Originally Posted by
DrLeeCRogers
Most airports aren't actually Federal property. They are city, county, or port authority property. If you get arrested at the airport, you're arrested by the local police, not the FBI. Yes there are a mixture of Federal, State, and local laws that govern airports and travel, but the local government can enact laws more strict than the Federal laws. Hence, some airports don't allow smoking (by local law, even though there is no Federal law to ban smoking indoors). So the local municipality could make it illegal to operate a device to irradiate humans without a license, or something similar.
Your smoking example is flawed because the
lack of a law isn't a "conflict". Whether the airport is Federal property or not isn't relevant either.

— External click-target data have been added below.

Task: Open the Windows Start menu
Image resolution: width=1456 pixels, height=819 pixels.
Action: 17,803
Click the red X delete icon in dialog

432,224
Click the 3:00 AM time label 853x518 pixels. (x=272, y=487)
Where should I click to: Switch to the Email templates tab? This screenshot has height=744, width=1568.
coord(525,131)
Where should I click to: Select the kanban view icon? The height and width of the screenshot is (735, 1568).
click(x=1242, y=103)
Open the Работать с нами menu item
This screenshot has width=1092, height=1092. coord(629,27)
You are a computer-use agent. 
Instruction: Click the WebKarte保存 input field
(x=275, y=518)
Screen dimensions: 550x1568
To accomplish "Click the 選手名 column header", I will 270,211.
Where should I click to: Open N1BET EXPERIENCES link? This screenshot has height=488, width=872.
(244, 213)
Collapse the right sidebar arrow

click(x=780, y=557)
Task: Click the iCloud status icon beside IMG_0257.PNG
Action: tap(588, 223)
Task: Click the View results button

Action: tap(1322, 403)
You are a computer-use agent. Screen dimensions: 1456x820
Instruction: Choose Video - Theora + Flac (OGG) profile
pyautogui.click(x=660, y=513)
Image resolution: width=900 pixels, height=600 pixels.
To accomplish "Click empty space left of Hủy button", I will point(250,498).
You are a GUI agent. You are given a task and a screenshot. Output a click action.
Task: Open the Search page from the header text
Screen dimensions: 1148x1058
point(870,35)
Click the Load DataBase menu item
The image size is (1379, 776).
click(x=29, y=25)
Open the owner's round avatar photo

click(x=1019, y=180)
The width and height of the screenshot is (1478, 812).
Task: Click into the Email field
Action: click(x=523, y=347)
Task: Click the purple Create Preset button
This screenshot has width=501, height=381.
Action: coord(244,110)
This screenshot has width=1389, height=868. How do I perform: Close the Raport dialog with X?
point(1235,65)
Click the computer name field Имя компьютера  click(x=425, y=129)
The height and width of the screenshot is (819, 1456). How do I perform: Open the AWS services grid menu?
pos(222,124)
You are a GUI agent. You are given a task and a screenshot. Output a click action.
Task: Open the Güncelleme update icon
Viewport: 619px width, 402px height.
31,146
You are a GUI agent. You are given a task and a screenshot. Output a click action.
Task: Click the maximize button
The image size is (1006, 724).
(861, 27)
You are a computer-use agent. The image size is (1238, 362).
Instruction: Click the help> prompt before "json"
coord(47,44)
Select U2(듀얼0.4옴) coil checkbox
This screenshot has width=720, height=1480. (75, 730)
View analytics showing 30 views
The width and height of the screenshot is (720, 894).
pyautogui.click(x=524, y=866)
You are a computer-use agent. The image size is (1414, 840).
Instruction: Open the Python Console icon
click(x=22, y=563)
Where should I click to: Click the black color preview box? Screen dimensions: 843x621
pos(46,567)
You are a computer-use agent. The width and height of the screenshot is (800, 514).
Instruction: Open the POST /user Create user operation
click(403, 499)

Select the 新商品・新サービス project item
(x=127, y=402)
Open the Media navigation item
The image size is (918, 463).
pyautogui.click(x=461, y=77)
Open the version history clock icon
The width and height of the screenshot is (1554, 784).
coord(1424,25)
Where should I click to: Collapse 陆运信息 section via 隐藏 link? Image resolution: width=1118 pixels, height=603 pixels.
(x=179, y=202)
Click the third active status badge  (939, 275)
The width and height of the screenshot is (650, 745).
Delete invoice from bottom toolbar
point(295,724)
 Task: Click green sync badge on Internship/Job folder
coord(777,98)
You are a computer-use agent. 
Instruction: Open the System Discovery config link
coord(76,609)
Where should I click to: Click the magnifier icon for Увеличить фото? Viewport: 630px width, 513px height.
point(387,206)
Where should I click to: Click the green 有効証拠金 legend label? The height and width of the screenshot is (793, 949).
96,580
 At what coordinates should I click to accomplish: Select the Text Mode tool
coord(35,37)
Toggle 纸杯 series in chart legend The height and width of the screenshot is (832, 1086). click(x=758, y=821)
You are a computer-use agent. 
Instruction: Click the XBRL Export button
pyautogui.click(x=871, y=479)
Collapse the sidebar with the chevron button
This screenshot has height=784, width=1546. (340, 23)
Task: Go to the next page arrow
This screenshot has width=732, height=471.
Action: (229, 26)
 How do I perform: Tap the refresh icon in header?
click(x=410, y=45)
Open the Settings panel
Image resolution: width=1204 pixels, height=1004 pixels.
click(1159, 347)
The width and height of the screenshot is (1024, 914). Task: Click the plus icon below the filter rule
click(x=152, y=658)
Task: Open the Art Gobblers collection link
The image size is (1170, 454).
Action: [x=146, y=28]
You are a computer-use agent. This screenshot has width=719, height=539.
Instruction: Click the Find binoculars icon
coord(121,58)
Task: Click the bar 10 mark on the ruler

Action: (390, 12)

However, I think the supremacy issue is a bit more complex than
Lobbyist is acknowleging. The classic aviation-related example is that localities can't pass laws that purport to regulate flight paths because that conflicts with the Federal power to regulate aviation. But I think they
can issue time curfews and completely
close an airport, if they so choose. So it's not absolute.
In the screening arena, there's no question that the legislation creating the TSA is sufficient to make unenforcable any local laws that would affect screening, but
only those part of screening that were "valid". If a court were to hold that the screening was unconstitutional, then the law is not "valid". For example, if a jurisdiction were to make operating an AIT a felony and charged a TSO under that statute and the court ruled as part of that prosecution that the AIT was a unconstitutional search, that prosecution may well succeed. IANAL, of course.